- _TASK DESCRIPTION_
Could you copy the stretch of the RNA-sequencing depth abstract from "Tauber Stefanie, von" through "16;12(2):175-88. doi: 10.1515/sagmb-2012-0049." word for word?

- _DOCUMENT PASSAGE_
%%

Tauber Stefanie, von Haeseler Arndt
Center for Integrative Bioinformatics, Max F Perutz Laboratories, University of Vienna and Medical University of Vienna, Vienna, Austria.
Stat Appl Genet Mol Biol. 2013 Apr 16;12(2):175-88. doi: 10.1515/sagmb-2012-0049.
How deep is deep enough? While RNA-sequencing represents a well-established technology, the required sequencing depth for detecting all expressed genes is not known. If we leave the entire biological overhead and meta-information behind we are dealing with a classical sampling process. Such sampling processes are well known from population genetics and thoroughly investigated. Here we use the Pitman Sampling Formula to model the sampling process of RNA-sequencing. By doing so we characterize the sampling by means of two parameters which grasp the conglomerate of different sequencing technologies, protocols and their associated biases. We differ between two levels of sampling: number of reads per gene and respectively, number of reads starting at each position of a specific gene. The latter approach allows us to evaluate the theoretical expectation of uniform coverage and the performance of sequencing protocols in that respect. Most importantly, given a pilot sequencing experiment we provide an estimate for the size of the underlying sampling universe and, based on these findings, evaluate an estimator for the number of newly detected genes when sequencing an additional sample of arbitrary size.
多深才算足够深?虽然RNA测序是一项成熟的技术,但检测所有表达基因所需的测序深度尚不清楚。如果我们抛开所有生物学开销和元信息,那我们面对的就是一个经典的采样过程。这种采样过程在群体遗传学中很常见且已得到充分研究。在此,我们使用皮特曼采样公式对RNA测序的采样过程进行建模。通过这样做,我们用两个参数来表征采样,这两个参数涵盖了不同测序技术、方案及其相关偏差的总和。我们区分两种采样水平:每个基因的读数数量以及分别从特定基因的每个位置起始的读数数量。后一种方法使我们能够评估均匀覆盖的理论期望以及在这方面测序方案的性能。最重要的是,给定一个先导测序实验,我们可以估计潜在采样总体的大小,并基于这些发现评估在对任意大小的额外样本进行测序时新检测到的基因数量的估计器。

%%

- _SUPPLIED INFORMATION_
%%

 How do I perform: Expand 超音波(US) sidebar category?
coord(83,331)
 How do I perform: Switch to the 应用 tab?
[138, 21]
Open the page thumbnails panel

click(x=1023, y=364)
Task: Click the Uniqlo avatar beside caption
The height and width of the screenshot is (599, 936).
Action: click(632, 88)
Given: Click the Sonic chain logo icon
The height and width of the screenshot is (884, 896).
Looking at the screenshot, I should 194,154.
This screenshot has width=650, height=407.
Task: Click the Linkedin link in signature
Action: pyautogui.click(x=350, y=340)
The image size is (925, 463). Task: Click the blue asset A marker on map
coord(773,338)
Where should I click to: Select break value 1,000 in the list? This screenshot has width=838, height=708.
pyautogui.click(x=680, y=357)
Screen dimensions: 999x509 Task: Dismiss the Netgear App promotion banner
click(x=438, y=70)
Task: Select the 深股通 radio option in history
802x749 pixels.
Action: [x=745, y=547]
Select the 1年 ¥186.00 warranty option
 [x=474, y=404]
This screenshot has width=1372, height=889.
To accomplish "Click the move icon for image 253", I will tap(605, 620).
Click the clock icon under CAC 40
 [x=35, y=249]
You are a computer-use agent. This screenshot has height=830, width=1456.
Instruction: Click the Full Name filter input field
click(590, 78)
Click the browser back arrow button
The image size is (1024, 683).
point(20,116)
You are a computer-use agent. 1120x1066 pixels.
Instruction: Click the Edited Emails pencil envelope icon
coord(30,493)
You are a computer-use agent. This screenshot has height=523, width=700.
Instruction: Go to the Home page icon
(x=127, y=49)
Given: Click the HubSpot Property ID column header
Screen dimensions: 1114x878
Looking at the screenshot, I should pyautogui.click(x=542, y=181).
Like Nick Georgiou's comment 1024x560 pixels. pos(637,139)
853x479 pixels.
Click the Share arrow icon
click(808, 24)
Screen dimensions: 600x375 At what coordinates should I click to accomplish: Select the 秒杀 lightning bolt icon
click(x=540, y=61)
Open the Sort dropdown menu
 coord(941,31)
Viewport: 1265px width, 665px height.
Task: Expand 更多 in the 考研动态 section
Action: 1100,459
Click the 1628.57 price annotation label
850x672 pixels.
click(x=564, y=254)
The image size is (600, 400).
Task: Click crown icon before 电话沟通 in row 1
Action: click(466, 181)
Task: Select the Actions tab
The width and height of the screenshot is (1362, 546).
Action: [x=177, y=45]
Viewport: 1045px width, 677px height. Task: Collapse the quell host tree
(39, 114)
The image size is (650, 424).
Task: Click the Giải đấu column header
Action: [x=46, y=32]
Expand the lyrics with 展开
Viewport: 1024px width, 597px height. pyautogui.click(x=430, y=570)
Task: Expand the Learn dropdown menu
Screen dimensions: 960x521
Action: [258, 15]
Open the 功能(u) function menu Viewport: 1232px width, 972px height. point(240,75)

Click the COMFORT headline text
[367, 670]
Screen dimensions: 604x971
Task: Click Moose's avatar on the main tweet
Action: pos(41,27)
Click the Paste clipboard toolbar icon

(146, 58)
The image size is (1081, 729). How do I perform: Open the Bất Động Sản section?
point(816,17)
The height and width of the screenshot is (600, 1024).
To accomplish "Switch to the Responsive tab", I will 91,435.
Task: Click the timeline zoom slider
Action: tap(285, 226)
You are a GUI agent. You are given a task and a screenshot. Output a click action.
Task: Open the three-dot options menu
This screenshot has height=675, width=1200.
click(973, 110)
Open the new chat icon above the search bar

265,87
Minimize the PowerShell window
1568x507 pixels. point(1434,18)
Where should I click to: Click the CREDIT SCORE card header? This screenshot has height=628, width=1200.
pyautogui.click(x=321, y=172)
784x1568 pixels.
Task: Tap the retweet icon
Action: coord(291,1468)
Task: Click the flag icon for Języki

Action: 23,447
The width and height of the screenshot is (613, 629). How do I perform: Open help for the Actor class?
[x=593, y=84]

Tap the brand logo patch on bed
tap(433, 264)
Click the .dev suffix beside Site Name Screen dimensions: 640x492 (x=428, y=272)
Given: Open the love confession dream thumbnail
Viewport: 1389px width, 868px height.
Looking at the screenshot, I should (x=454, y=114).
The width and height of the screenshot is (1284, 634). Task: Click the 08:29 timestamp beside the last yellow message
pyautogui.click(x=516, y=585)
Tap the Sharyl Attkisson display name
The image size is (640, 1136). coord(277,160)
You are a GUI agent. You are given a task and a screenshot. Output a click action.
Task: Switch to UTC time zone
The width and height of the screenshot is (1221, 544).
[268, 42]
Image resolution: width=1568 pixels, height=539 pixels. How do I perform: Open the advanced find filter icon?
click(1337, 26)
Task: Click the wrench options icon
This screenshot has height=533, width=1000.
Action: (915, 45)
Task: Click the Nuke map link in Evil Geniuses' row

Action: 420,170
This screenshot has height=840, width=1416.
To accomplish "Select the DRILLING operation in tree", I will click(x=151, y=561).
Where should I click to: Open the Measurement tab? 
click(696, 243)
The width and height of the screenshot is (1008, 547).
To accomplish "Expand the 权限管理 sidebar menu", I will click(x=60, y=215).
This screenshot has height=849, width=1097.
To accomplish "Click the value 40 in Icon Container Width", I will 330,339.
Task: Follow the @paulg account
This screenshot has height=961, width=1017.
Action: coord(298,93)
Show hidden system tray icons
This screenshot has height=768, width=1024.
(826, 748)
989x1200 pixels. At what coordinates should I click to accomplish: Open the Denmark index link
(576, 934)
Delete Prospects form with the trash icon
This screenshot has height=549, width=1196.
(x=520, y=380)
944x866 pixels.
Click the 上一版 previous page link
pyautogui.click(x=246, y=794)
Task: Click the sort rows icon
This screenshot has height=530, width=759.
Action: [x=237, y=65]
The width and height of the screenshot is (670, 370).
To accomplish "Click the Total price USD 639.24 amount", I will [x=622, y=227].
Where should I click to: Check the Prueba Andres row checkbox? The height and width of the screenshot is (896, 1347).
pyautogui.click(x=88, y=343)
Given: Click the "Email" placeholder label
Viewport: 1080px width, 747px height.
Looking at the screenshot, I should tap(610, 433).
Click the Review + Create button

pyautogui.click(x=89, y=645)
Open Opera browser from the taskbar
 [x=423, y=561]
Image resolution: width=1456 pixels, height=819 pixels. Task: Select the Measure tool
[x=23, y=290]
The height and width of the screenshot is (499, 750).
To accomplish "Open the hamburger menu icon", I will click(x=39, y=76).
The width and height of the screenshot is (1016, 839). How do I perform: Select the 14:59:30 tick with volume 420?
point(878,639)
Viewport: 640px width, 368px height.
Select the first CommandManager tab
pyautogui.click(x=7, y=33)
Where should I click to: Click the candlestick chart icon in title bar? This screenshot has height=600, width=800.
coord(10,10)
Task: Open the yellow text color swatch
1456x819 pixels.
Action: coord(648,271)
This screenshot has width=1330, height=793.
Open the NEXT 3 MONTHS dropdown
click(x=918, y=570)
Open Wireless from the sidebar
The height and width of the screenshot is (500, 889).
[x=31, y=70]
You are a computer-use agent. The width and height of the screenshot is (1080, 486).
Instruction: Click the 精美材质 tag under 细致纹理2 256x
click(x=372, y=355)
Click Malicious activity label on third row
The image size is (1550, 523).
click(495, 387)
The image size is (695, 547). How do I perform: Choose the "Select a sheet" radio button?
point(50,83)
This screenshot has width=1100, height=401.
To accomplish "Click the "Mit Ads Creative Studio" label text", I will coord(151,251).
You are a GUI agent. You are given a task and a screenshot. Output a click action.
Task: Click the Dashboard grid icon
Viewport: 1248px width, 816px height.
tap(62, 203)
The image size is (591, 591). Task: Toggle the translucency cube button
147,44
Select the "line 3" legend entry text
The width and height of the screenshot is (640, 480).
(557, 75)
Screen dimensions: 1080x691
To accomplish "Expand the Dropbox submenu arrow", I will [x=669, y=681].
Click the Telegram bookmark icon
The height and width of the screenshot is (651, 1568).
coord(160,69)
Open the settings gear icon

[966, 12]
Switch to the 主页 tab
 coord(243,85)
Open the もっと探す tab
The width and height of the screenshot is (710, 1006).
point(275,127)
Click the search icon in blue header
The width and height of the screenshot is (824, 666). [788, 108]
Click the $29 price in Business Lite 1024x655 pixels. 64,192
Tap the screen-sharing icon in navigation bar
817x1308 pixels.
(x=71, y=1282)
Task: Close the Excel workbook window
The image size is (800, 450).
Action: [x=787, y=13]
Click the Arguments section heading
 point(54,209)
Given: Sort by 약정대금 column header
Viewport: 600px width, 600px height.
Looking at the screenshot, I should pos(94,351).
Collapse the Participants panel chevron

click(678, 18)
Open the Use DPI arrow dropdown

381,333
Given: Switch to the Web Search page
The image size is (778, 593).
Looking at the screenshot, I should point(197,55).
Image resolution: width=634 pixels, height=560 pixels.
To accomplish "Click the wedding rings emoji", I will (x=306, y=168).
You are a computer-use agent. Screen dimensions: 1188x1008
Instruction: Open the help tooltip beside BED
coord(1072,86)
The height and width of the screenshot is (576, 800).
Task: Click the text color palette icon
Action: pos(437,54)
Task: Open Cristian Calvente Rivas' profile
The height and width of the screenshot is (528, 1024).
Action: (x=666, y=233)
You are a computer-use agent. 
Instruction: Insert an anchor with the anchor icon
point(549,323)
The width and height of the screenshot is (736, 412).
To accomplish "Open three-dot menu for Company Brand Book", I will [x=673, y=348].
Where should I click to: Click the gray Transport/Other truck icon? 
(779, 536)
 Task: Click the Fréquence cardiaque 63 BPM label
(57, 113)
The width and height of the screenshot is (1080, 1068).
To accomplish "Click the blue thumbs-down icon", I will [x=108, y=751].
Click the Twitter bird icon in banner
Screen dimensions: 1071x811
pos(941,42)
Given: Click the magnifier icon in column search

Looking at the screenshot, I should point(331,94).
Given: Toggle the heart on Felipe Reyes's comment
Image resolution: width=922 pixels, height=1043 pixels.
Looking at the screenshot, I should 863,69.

%%

- _RESPONSE AREA_
Tauber Stefanie, von Haeseler Arndt
Center for Integrative Bioinformatics, Max F Perutz Laboratories, University of Vienna and Medical University of Vienna, Vienna, Austria.
Stat Appl Genet Mol Biol. 2013 Apr 16;12(2):175-88. doi: 10.1515/sagmb-2012-0049.